They’ll both be in jeopardy if Gov. Jerry Brown’s controversial proposal to eliminate redevelopment agencies goes forward. That’s because Related said the projects need redevelopment money to pencil out. Without that money, the company would likely have to drop them.

“These projects have been in the works for some years and now the plug could just get pulled with no warning,” said Bill Witte, managing partner of the California division of New York-based Related.

Related is just one of dozens of L.A.-area developers with projects in limbo as a fierce battle is being waged between cities and the Brown administration over the future of redevelopment.

The company’s biggest local project, the renewal of downtown L.A.’s Grand Avenue, could also be affected because the financing for the affordable housing section could be at risk.

Christine Essel, chief executive of L.A.’s Community Redevelopment Agency, said the loss of funds would have economic consequences throughout the city because the 275 projects in the agency’s five-year pipeline could generate up to 40,000 construction jobs and 10,000 permanent jobs.

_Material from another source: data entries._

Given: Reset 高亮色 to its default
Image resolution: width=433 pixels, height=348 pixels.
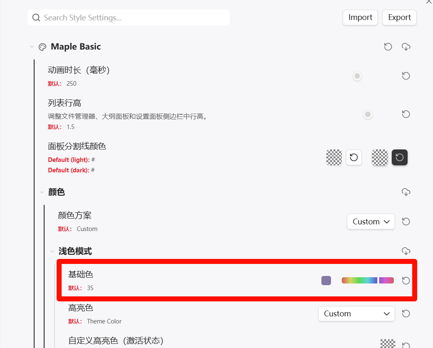Looking at the screenshot, I should click(x=406, y=313).
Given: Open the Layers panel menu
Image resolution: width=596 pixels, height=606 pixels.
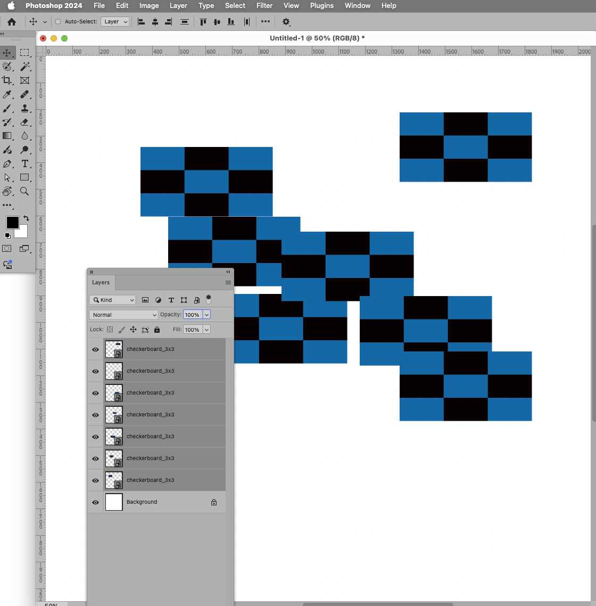Looking at the screenshot, I should click(228, 282).
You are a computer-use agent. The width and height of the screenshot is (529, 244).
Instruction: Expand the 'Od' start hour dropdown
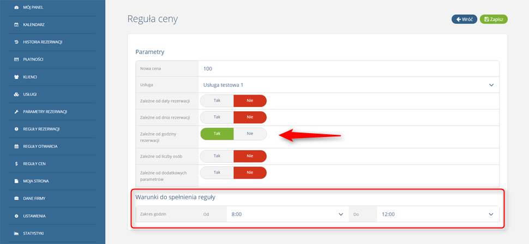click(x=287, y=215)
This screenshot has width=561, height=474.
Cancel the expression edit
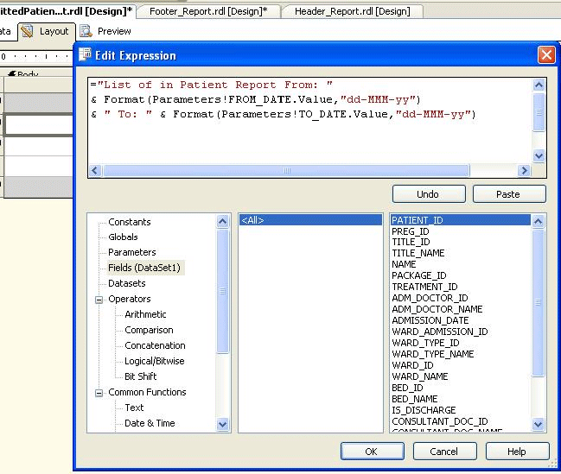tap(444, 451)
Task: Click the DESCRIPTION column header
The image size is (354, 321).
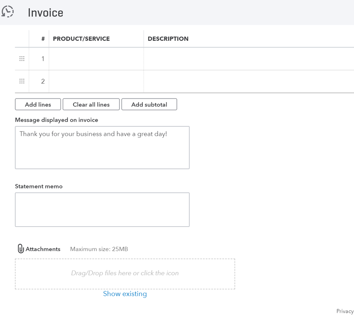Action: pyautogui.click(x=168, y=39)
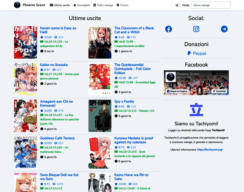Viewport: 244px width, 192px height.
Task: Click the Phoenix Scans logo icon
Action: [x=17, y=5]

“What’s at stake is the city’s ability to implement an economic development strategy to address the city’s unemployment rate and economic difficulties, especially in the hardest hit neighborhoods that are now redevelopment areas,” Essel told the Business Journal last week. “In some of the census tracts in our redevelopment areas, we have unemployment rates of nearly 40 percent.”

Redevelopment agencies sell bonds and use the money to subsidize approved projects. The bonds are repaid with an increase in taxes created by the improvements on the land. Those projects for which bonds have been sold would be allowed to go forward under Brown’s plan, and so could projects that only have binding development agreements. But any projects in earlier stages would be at risk.

In Santa Monica, one developer said the prospect of eliminating redevelopment agencies places his project under a cloud of uncertainty. Metropolitan Pacific Capital and Kansas City, Mo.-based AMC Entertainment Inc. want to tear down a downtown municipal parking garage and build a 12-cinema multiplex with a four-story Imax theater.

John Warfel, vice chairman of Santa Monica-based Metropolitan Pacific, said even though the project would not directly receive redevelopment subsidies, the project does depend on infrastructure improvements, which could be imperiled.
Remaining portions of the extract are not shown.